Tribunal de Justiça de Roraima (TJRR) já está introduzindo língua indígena e espanhol nas audiências em que crianças estão envolvidas. Logo haverá também a linguagem de sinais. Trata-se de uma tendência que o Conselho Nacional de Justiça (CNJ) já antecipa como válida para ser implantada na estrutura judiciária de todas as comarcas brasileiras.

 

Consolidado no Poder Judiciário brasileiro, o depoimento especial – técnica humanizada

para escuta judicial de crianças e adolescentes vítimas ou testemunhas de abuso

sexual – começa a ganhar nova roupagem para atender públicos específicos. Com o

objetivo de conduzir a escuta especializada de forma ampla e atender diferentes

públicos, o Tribunal de Justiça de Roraima (TJRR) passou a capacitar intérpretes em espanhol

e língua materna indígena para conduzir esses depoimentos quando as crianças não falam português.
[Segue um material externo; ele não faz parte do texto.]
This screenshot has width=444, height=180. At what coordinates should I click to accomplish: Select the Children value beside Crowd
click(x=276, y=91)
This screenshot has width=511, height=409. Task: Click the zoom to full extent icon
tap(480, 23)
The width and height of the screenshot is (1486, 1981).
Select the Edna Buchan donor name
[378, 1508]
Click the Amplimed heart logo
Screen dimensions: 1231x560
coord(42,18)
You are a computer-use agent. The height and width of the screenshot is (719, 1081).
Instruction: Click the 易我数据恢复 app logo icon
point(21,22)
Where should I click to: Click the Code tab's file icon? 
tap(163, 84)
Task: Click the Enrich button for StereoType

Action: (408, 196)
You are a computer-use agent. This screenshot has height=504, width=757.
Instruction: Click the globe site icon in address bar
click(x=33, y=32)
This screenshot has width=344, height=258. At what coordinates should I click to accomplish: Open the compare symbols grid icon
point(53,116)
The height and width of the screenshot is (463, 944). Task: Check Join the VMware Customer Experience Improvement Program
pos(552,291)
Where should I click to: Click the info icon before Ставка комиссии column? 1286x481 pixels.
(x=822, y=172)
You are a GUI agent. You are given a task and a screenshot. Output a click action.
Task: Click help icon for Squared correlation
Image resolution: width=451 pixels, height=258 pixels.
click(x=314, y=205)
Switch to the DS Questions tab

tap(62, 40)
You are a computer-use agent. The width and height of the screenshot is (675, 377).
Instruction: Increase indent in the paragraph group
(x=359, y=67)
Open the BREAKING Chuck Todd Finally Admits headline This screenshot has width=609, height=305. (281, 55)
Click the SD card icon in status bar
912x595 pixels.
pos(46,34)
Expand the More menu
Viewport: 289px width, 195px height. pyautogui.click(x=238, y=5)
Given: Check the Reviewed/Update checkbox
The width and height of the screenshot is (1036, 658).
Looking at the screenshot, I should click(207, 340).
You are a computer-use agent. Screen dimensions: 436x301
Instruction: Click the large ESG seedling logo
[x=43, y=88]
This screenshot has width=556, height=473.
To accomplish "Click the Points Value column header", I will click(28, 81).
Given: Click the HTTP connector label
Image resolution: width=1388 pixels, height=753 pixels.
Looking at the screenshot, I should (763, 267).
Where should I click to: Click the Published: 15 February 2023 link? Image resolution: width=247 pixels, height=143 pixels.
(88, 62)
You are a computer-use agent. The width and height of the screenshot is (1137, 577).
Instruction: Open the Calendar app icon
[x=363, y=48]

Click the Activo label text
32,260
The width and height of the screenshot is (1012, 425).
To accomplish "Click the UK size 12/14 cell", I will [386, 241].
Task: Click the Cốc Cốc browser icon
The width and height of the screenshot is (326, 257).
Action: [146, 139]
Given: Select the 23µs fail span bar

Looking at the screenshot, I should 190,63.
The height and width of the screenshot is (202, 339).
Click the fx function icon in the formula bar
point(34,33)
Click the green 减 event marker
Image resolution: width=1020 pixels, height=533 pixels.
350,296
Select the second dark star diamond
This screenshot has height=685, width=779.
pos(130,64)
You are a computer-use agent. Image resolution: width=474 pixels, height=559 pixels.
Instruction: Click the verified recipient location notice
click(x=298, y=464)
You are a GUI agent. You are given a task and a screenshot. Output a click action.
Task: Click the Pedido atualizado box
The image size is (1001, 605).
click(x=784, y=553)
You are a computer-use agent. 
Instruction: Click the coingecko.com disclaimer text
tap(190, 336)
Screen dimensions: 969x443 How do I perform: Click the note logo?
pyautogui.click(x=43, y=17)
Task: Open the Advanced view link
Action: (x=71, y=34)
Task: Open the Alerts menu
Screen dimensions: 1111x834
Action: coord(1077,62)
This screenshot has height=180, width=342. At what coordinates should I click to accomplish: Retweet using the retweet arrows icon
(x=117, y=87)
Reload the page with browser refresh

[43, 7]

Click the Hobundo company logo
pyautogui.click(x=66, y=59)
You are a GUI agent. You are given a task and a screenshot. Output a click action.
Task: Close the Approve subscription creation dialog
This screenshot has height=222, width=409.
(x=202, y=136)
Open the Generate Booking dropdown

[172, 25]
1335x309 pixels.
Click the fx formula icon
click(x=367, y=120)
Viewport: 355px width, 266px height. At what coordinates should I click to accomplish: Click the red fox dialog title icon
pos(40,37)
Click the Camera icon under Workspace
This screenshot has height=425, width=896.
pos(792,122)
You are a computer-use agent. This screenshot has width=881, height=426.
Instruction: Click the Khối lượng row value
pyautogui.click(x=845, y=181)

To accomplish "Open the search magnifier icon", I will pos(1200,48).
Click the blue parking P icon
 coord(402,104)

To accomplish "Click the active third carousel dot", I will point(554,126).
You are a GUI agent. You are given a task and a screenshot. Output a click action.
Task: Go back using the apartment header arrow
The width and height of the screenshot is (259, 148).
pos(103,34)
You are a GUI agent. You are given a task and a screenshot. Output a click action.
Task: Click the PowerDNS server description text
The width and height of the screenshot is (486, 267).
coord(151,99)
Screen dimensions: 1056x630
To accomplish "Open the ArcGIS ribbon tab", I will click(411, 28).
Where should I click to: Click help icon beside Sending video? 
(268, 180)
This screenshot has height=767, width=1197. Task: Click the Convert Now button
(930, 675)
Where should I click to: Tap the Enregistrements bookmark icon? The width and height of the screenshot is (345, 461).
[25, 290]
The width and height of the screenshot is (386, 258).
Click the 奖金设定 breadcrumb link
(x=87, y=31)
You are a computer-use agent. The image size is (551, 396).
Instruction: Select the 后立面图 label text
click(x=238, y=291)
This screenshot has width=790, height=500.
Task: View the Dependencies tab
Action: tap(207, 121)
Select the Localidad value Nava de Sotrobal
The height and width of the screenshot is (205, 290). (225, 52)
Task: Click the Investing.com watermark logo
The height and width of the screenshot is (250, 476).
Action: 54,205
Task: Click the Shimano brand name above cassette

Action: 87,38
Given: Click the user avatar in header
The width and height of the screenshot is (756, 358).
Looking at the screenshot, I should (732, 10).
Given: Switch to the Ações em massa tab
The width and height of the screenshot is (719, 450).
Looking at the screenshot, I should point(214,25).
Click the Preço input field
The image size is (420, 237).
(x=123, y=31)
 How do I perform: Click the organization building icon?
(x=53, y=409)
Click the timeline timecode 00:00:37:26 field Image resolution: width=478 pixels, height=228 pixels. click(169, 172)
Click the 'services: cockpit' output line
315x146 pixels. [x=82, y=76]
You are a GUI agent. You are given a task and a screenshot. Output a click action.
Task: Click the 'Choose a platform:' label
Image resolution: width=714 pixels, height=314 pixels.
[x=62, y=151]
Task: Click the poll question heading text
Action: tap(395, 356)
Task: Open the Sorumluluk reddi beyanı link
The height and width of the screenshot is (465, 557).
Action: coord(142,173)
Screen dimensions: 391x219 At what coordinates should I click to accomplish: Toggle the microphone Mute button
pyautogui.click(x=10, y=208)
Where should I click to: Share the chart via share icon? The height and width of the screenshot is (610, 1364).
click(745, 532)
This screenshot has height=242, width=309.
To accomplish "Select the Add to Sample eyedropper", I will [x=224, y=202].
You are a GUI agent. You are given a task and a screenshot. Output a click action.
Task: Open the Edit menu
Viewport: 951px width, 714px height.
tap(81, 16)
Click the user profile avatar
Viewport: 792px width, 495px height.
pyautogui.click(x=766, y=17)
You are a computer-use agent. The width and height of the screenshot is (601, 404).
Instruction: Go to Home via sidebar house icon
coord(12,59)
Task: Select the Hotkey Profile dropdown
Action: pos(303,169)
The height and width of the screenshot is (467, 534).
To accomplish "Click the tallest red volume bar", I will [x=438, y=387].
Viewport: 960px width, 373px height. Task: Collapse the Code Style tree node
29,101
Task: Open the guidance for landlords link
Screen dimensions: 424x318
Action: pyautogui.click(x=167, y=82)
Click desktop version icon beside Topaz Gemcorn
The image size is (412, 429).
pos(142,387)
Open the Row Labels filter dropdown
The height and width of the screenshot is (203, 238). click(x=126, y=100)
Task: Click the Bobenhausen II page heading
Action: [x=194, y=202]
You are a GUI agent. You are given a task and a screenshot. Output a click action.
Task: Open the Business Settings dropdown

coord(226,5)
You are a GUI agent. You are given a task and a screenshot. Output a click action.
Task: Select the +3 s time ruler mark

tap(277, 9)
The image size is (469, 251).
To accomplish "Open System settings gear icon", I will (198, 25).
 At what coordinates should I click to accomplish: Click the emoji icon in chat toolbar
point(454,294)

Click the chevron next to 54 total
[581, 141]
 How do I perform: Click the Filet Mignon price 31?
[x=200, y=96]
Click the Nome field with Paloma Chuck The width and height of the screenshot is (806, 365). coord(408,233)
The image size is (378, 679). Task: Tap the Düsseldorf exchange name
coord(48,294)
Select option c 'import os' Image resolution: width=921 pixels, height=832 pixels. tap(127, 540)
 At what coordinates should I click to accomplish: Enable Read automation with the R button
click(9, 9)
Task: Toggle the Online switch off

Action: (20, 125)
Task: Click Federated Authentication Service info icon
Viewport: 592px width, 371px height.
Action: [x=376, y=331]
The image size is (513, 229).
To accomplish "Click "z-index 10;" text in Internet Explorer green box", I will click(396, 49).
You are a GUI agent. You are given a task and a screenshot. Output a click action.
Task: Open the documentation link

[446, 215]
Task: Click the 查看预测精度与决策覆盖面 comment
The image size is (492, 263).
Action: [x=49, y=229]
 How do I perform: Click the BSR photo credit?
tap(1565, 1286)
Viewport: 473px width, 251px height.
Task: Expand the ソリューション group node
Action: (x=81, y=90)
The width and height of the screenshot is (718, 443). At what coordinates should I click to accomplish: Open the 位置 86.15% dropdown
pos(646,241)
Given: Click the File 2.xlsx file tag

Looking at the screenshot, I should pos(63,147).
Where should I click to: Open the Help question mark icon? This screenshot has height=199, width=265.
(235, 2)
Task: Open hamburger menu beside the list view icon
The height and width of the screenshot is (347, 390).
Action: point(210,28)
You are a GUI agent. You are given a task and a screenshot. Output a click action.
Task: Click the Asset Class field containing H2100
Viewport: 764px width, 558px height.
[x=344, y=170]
Titular da Coordenadoria da Infância e Juventude do TJRR, o juiz Marcos Oliveira fala sobre a importância da medida. “Com os índios que vivem no estado e a chegada dos venezuelanos, ajustes na condução do depoimento especial se mostraram necessários. É uma questão de inclusão”, diz o magistrado, lembrando que a experiência pode ser reproduzida em outros estados.

A capacitação promovida com apoio da direção do Tribunal também contou com a participação de entrevistadores forenses do próprio TJRR. No curso, eles receberam orientações de ordem teórica e prática. Duas servidoras do Tribunal de Justiça do Mato Grosso do Sul (TJMS) foram as responsáveis pelo treinamento. Foram alguns dos assuntos apresentados pelas instrutoras do curso: a trajetória do depoimento especial no Rio Grande do Sul (estado pioneiro na prática da escuta especial no Brasil), os desafios do depoimento infantil e a construção da empatia.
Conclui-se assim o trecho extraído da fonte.